I went to mine and sat and breathed and did not look at the clock.
Coach said nothing. Just put his hand briefly on my shoulder and let me be.
Nine minutes.
We held.
Eight minutes.
We held.
Five minutes.
I blocked a shot with my shoulder that hurt and did not matter.
Two minutes.
The longest two minutes of my life.
Final buzzer.
The noise was immediate and enormous and I was on the ice and the team was on the ice and Eli had both arms around my neck and Coach was at the bench with something on his face I had never seen there before and in the stands Walter was standing and beside him my mother was standing and she was crying.
In the tunnel.
She was already there.
Clipboard at her side. Eyes bright. Hands at her sides.
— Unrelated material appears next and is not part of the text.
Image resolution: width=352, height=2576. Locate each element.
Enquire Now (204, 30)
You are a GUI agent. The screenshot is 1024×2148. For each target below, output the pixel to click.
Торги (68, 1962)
I crossed the tunnel in four steps.
I held her and she held me back and I could feel her heart beating against my chest and I thought this is it, this is the thing, not the trophy, not Halifax, not any of it, this right here.
“We won,” she said into my jersey.
“We won,” I said.
“Three to two.”
“Three to two.”
She pulled back and looked at me.
“The contract ends tonight,” she said. “Six months.”
I looked at her.
“I know,” I said.
“So what now?” she said.
I looked at her face. The brown eyes clear and direct. The girl from the equipment room who had thrown tape at my chest and told me she understood nothing and had turned out to understand everything.
“Now it is just us,” I said. “No contract. No cameras. No terms.”
She held my gaze.
“Just us,” she said.
“Just us,” I said.
I kissed her in the tunnel with the championship noise behind us.
She kissed me back like she meant it to be permanent.
It was.
And for the first time all year, nothing in me felt like it was still waiting for the next game.